Le 2 octobre dernier, 500 mm d’eau sont tombés en une dizaine d’heures dans la Vésubie et la Roya. Du jamais vu. Outre les drames humains, l’effet collatéral est sidérant. À Saint-martin-vésubie, la zone d’exposition au risque a quintuplé par endroits, passant de 26 à 123 mètres !
Face à cette nouvelle donne, les autorités recherchent le « profil d’équilibre de la rivière ». Le préfet Pelletier résume l’objectif : « Faire en sorte, en cas de nouvelles intempéries très fortes, que l’eau s’écoule du mieux possible, en dispersant son flux pour éviter des destructions. » Le risque : « Plus on rétrécit, plus on endigue, et plus on accélère les flux ». Or l’office français de la biodiversité l’a constaté : « Le lit des rivières de nos vallées était beaucoup plus large au XIXE siècle... et il est quasiment revenu à l’identique. »

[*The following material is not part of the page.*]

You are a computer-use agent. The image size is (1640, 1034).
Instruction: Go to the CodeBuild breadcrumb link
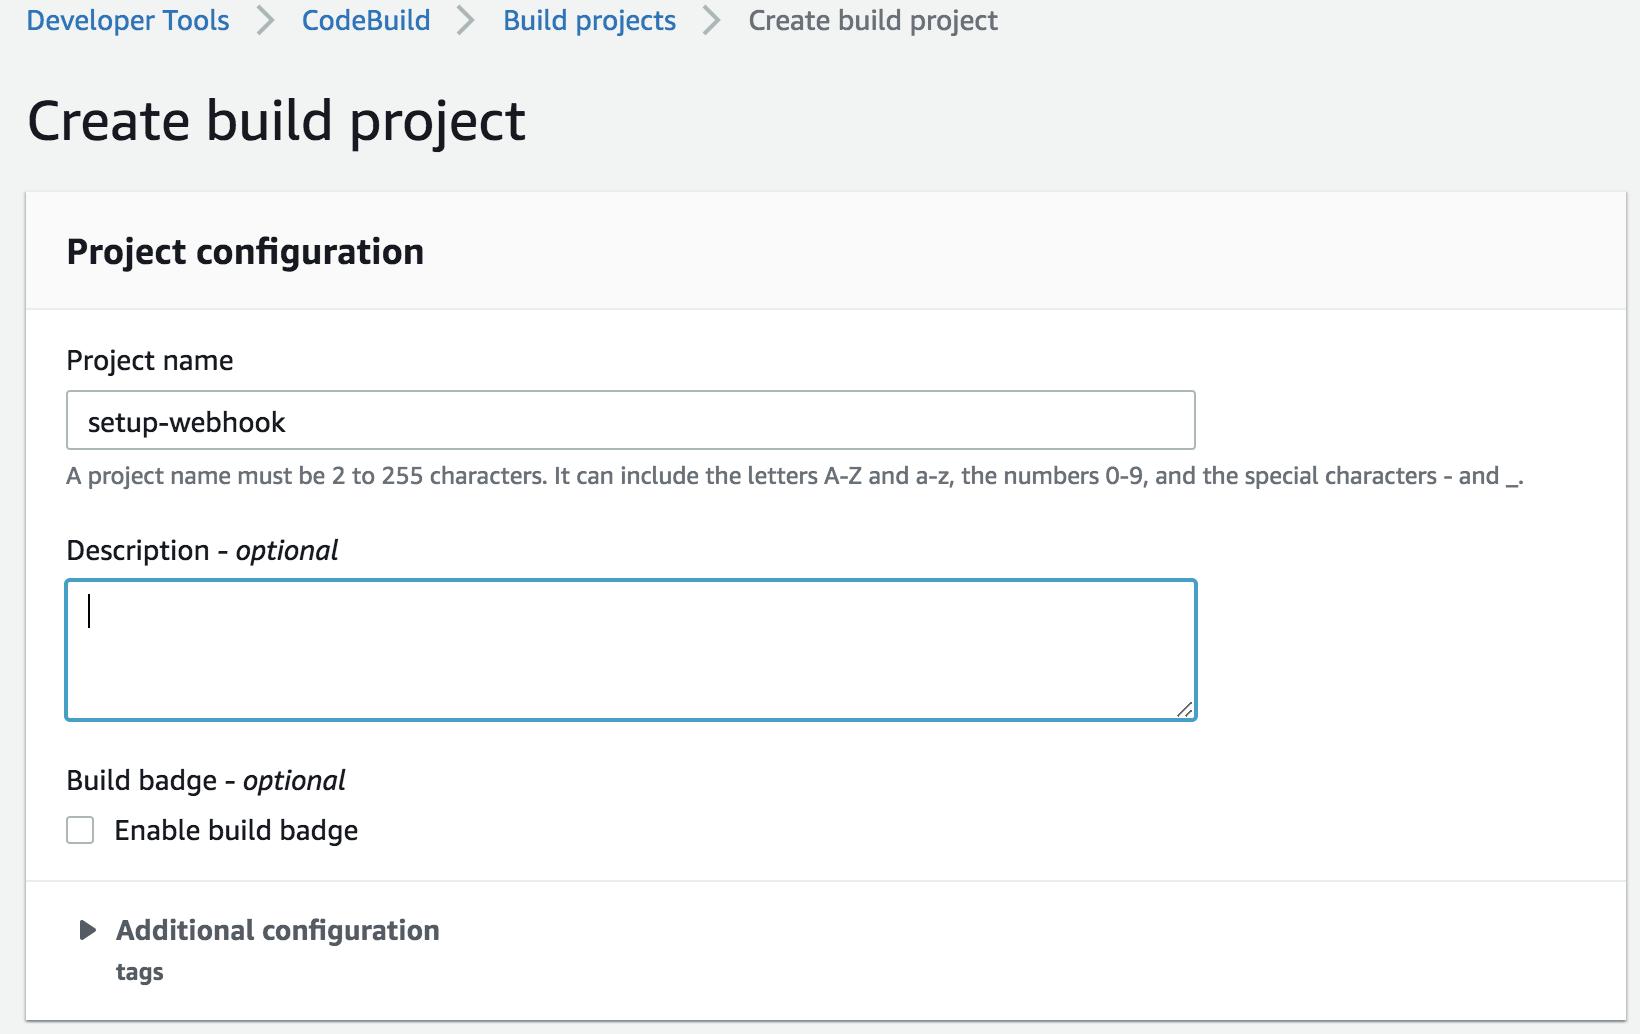366,20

/ A quand l’argent de l’état ?
Protéger, soit. Mais avec quels moyens ? Outre le fonds Barnier, l’état est attendu dans les vallées sur sa dotation de solidarité. Or à ce jour, il n’en a avancé que 26 millions d’euros. Plusieurs élus locaux expriment de plus en plus fort leur impatience. Les habitants de la Roya aussi : une pétition en ce sens a recueilli plus de 22 000 signatures en une semaine.
« Fonds Barnier, dotation de solidarité : tout va s’interconnecter », promet Xavier Pelletier. Ces jours-ci, le gouvernement doit recevoir un rapport détaillé des dégâts d’alex. Près de 1 500 opérations ont été recensées. « C’est une ampleur inédite, plus du double de 2015 (600 opérations) !, insiste le préfet. Ensuite, tout va se déclencher. Je pense que l’on aura des annonces dans les jours qui viennent. »
1. Gestion des milieux aquatiques et de la protection contre les inondations.